The Department of Justice (DoJ) argued that Ross had no such motive and acted properly after consulting with Census Bureau staff members and others.

When Ross announced the plan in March, he said the question was needed in part to help the government enforce the Voting Rights Act, a 1965 law meant to protect political representation of minority groups.

Ross said politics played no role in the decision, initially testifying under oath that he had not spoken to anyone in the White House on the subject.

Later, however, DoJ lawyers submitted papers saying Ross remembered speaking in spring 2017 about adding the question with the former senior White House adviser Steve Bannon and the then attorney general, Jeff Sessions.

The US supreme court blocked Ross from being deposed, but let the trial proceed, over the objections of Justices Samuel Alito, Clarence Thomas and Neil Gorsuch, on the conservative end of the bench.

The constitutionally mandated census is supposed to count all people living in the US, including non-citizens and immigrants living in the country illegally.
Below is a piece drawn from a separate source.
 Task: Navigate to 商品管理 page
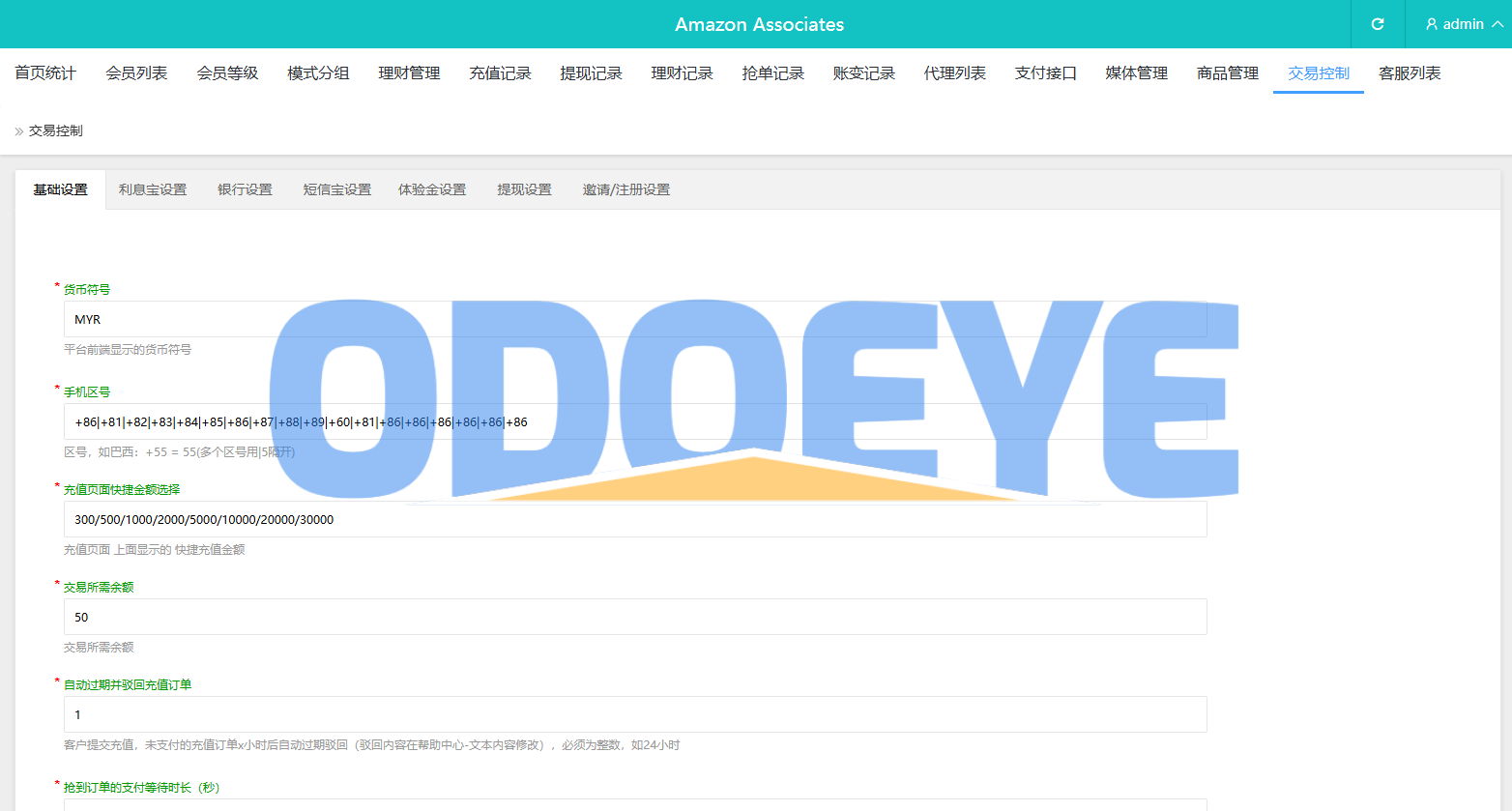click(x=1227, y=73)
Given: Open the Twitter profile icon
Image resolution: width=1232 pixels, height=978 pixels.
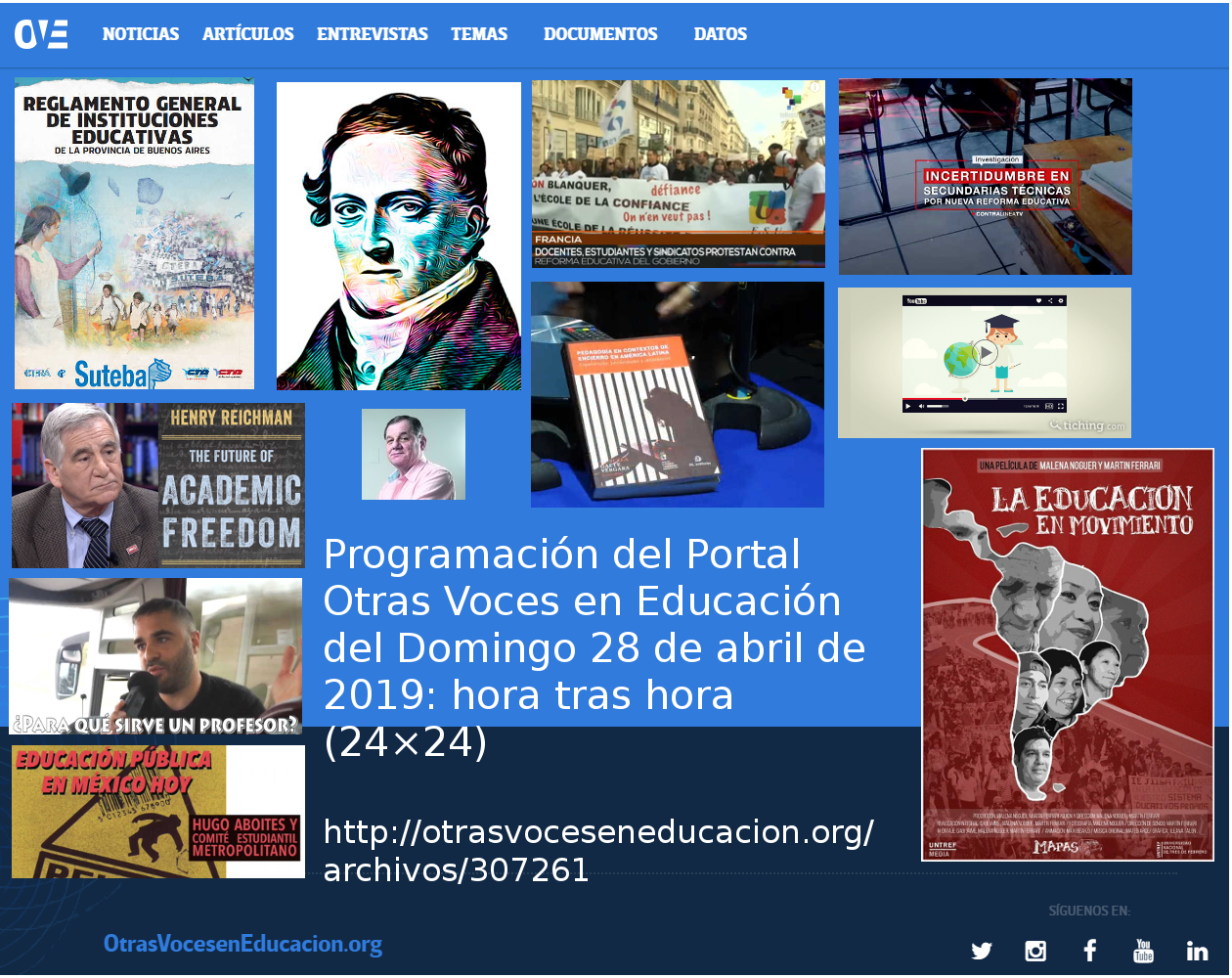Looking at the screenshot, I should tap(982, 951).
The Census Bureau’s staff estimated that adding a citizenship question could depress responses in households with at least one non-citizen by as much as 5.8%. That could be particularly damaging in states like New York or California, which have large immigrant populations.

Justice department lawyers argued that the estimate was overblown and that, even if they were true, that did not mean Ross exceeded his legal authority in adding the question.

The administration faces an early summer deadline for finalizing questions so questionnaires can be printed.